In Brief: Barings Bondholders Reach Tentative Deal

Barings PLC bondholders who lost $437 million when the U.K. investment bank collapsed in 1995 have reached an agreement with Ernst & Young, the investment bank's administrator, to settle outstanding claims.

Officials of the accounting firm said the agreement had been reached, but it was still subject to a court review in the next few months. Details were not revealed.

Bondholders of Barings PLC, the holding company that was not bought when ING Groep NV purchased the investment banking unit, will probably get about half the money they're owed, Jim Peers, ING Barings' secretary, said in an interview.

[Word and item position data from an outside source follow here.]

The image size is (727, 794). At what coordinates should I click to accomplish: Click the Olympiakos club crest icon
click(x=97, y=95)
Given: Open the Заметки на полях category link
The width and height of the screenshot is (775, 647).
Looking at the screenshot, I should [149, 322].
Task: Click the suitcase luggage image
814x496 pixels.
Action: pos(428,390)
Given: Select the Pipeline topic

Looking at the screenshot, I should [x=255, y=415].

The Times newspaper in London reported last month that compensation would be paid to small investors and large life insurers and pension funds, such as Legal & General Group PLC and Scottish Amicable Life Assurance Society.

Contribution to the settlement is to come from Cazenove & Co., Barclays PLC's BZW, ABN Amro Holding NV's Hoare Govett, Coopers & Lybrand LLP, and Deloitte & Touche LLP, auditors to Barings, the newspaper said.

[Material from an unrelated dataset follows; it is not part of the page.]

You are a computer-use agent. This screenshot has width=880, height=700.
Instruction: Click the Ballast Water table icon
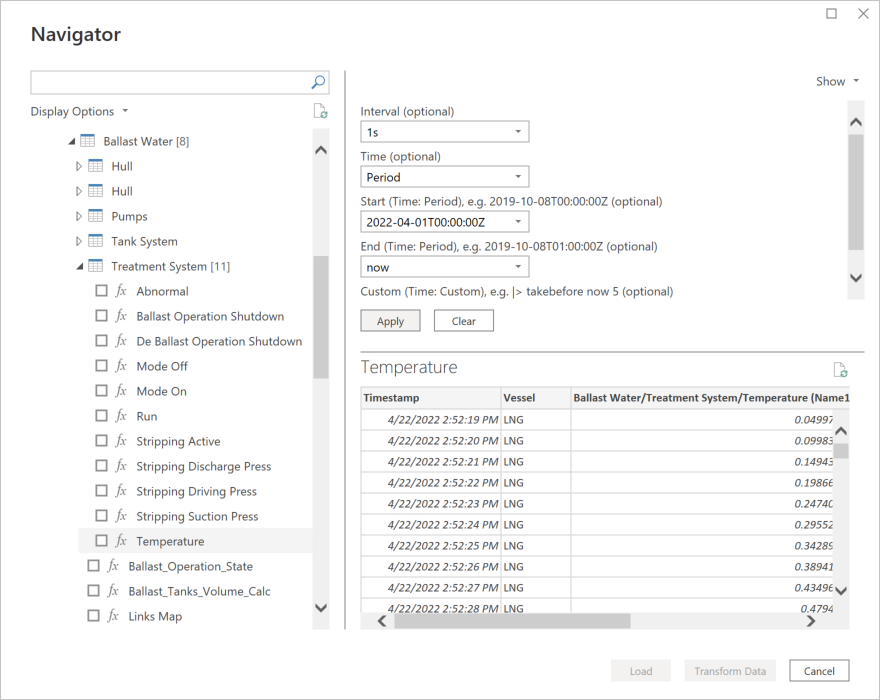pyautogui.click(x=87, y=141)
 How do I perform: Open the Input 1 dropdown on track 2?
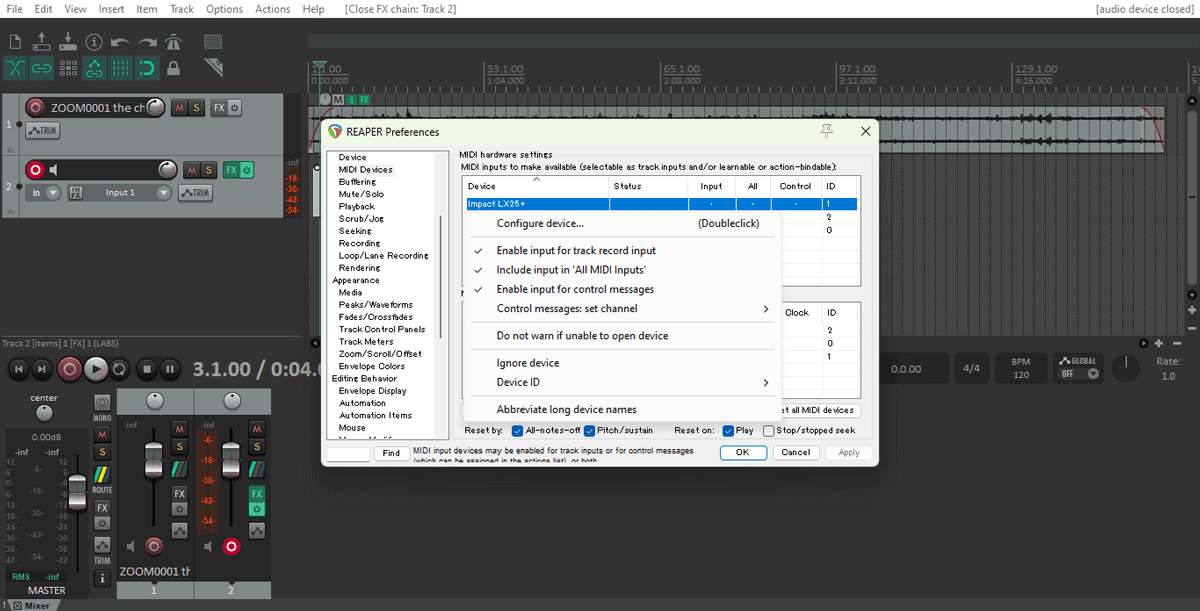[x=163, y=192]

Bondholders lost money on three issues of debt securities when Barings collapsed-bonds with a face value of $150 million issued in 1986; $150 million in bonds issued in 1994; and $162 million in perpetual notes.

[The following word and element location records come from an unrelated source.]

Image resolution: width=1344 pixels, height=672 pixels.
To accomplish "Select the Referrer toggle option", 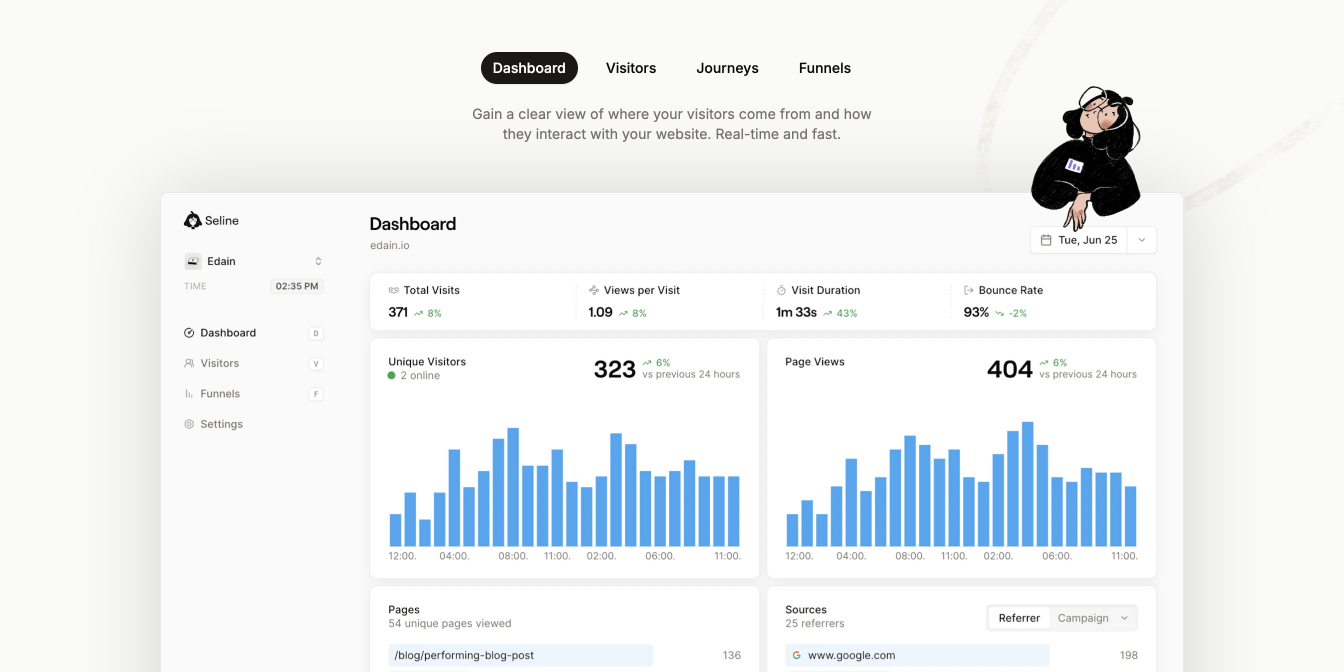I will pyautogui.click(x=1019, y=618).
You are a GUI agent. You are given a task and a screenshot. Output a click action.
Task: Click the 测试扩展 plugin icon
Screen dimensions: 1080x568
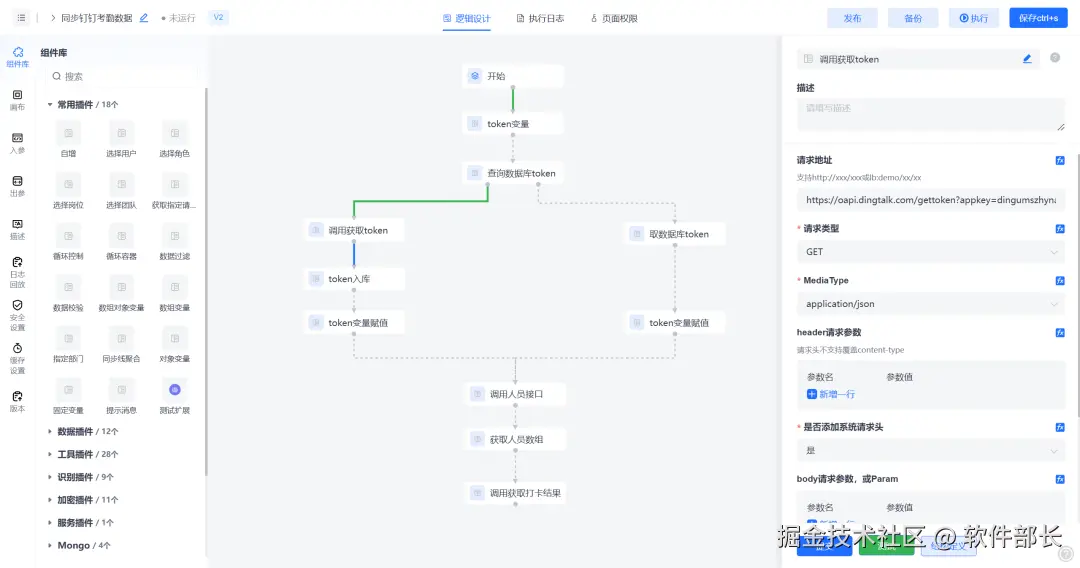175,390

Barings collapsed Feb. 24, 1995, amid losses on Asian futures and options markets after two years of unauthorized trading by an employee in Singapore, Nicholas Leeson. Its assets were taken over by ING, which agreed to assume the losses.

Mr. Leeson is serving a six-and-a-half-year jail sentence in Singapore for the trading offenses and for forgery.

On Feb. 20, the Bank of England and the U.K.'s top market regulator defended their handling of the Barings collapse in a report published by a U.K. parliamentary committee that probed the failure.